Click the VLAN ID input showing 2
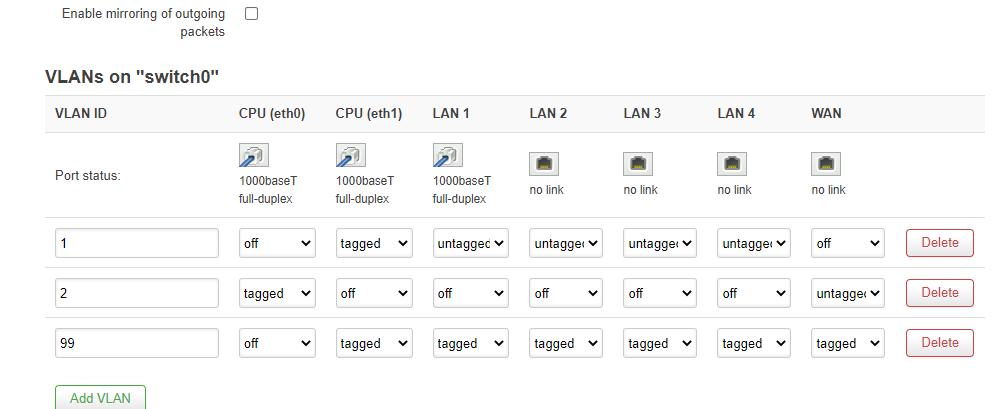tap(137, 293)
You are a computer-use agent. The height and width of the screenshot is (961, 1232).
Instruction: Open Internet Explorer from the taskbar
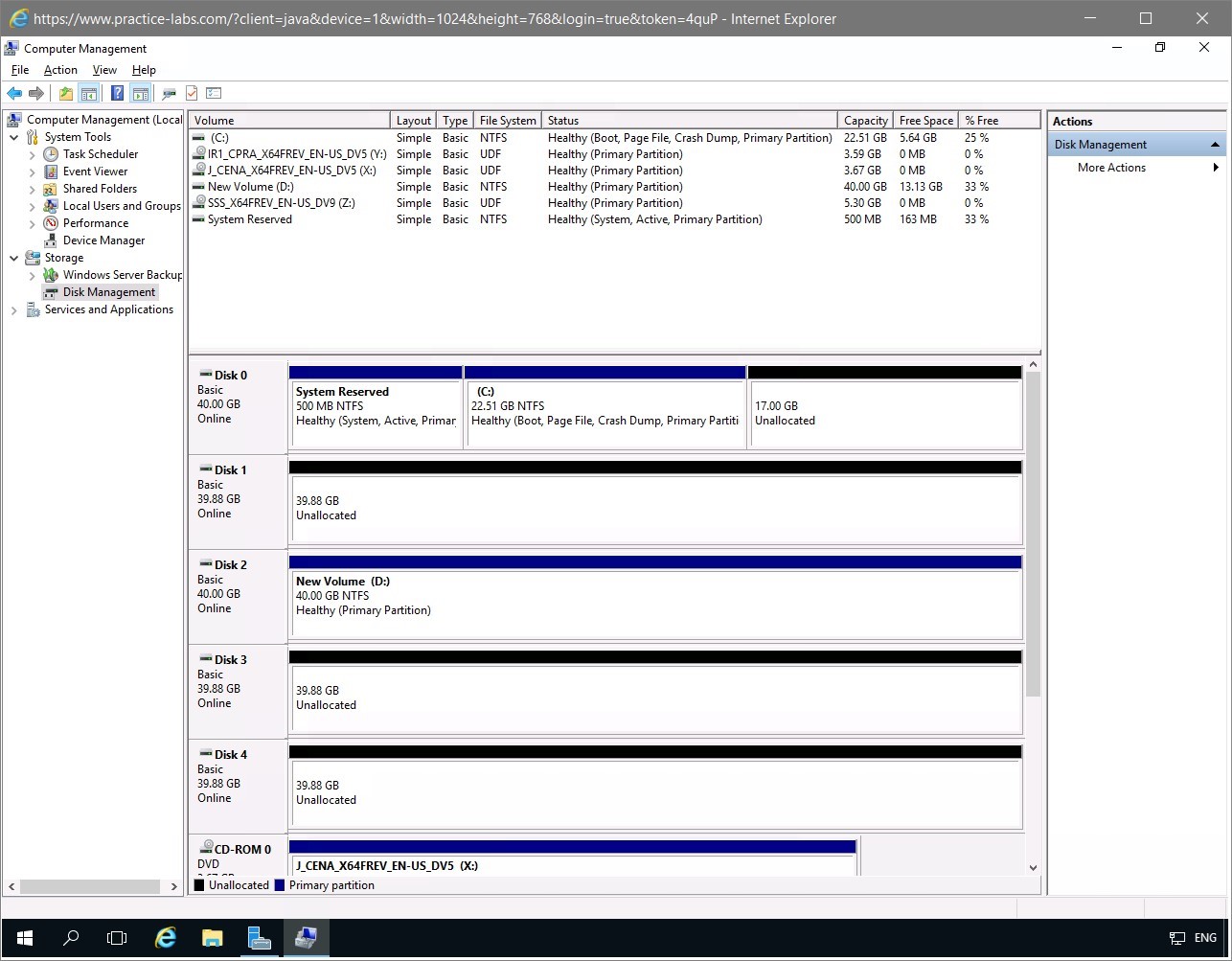point(166,938)
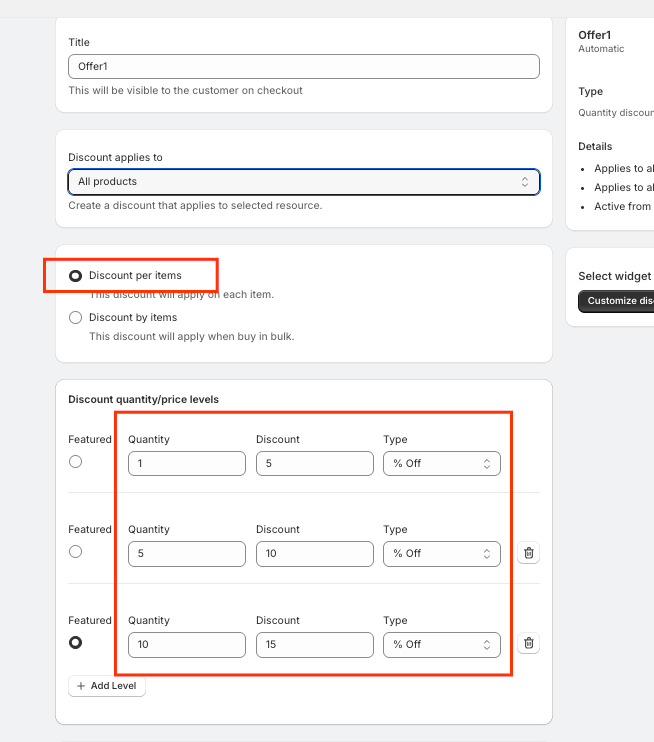Viewport: 654px width, 742px height.
Task: Delete the quantity 10 discount level
Action: (528, 643)
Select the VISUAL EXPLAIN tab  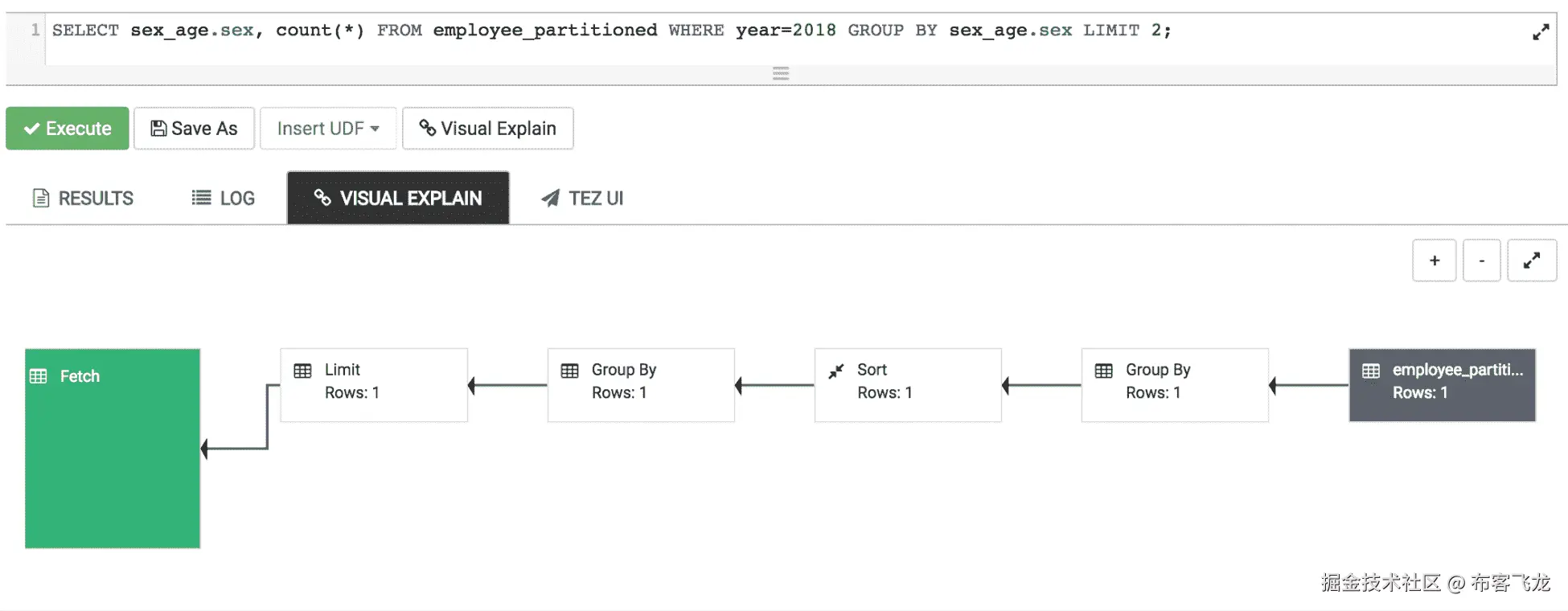coord(398,199)
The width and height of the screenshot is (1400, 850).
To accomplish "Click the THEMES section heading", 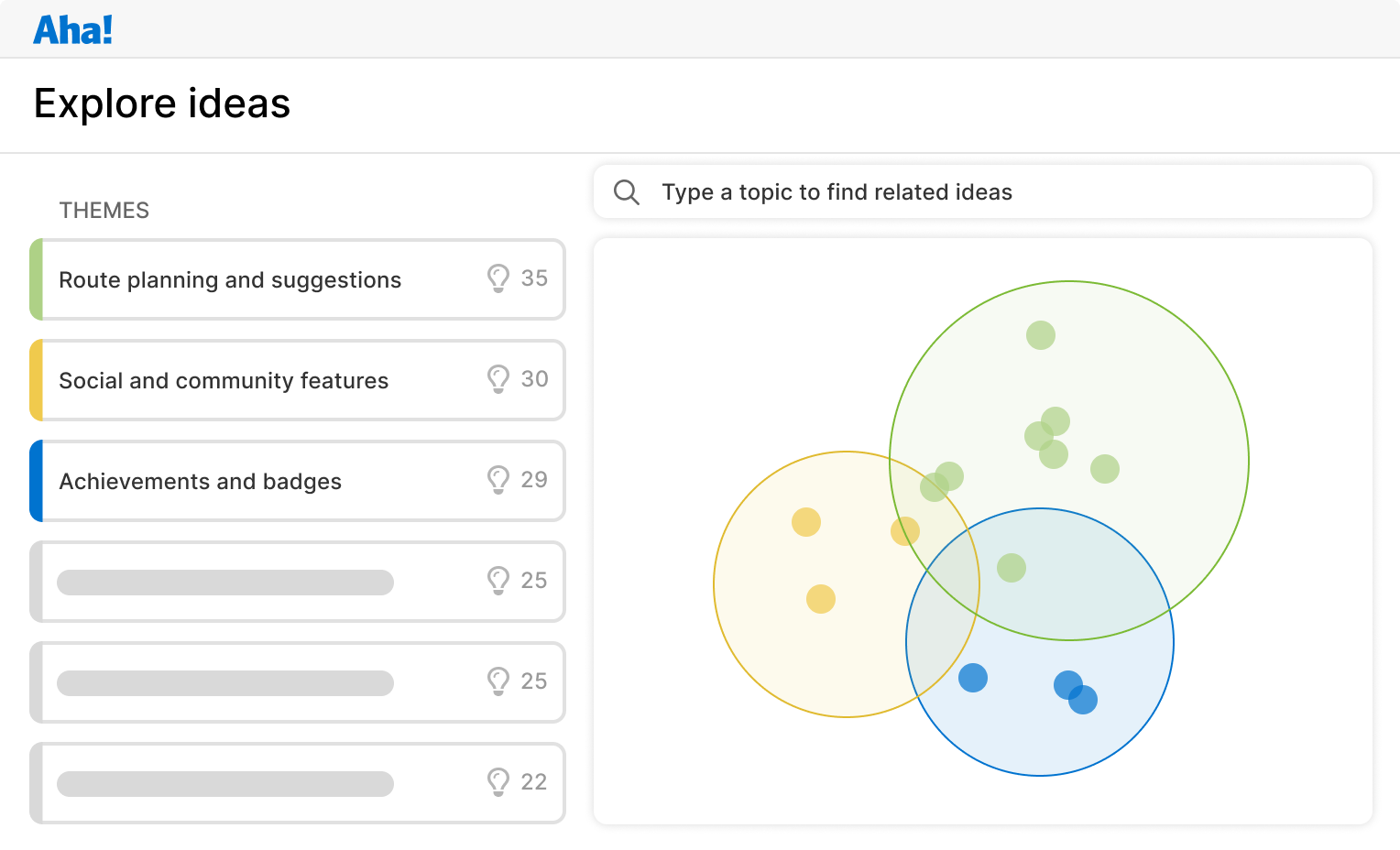I will (104, 210).
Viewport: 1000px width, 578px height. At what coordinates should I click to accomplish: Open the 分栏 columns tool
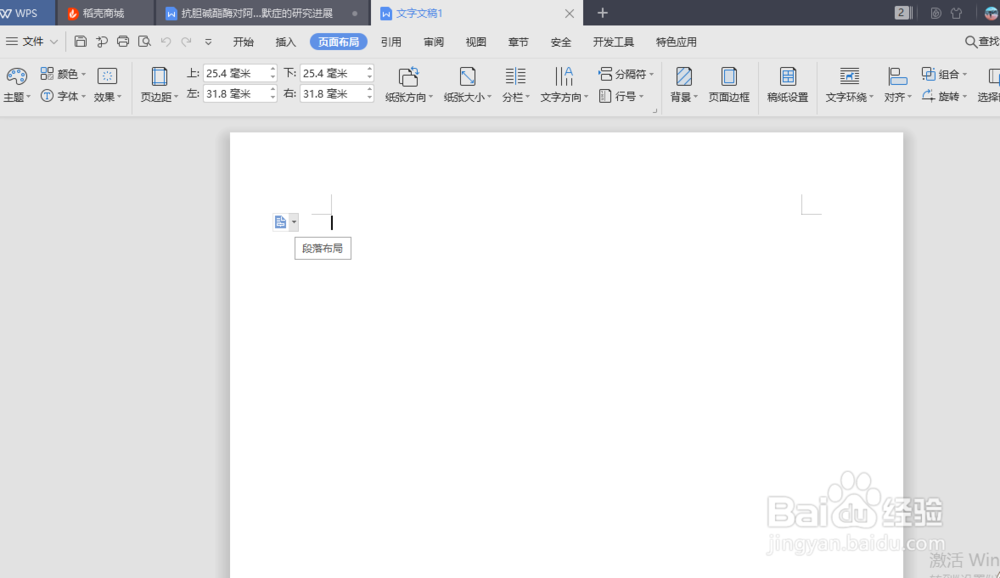click(515, 84)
------------------------------------
Give only the count of lines in the data that include the string "screenshot".

*Response:* 2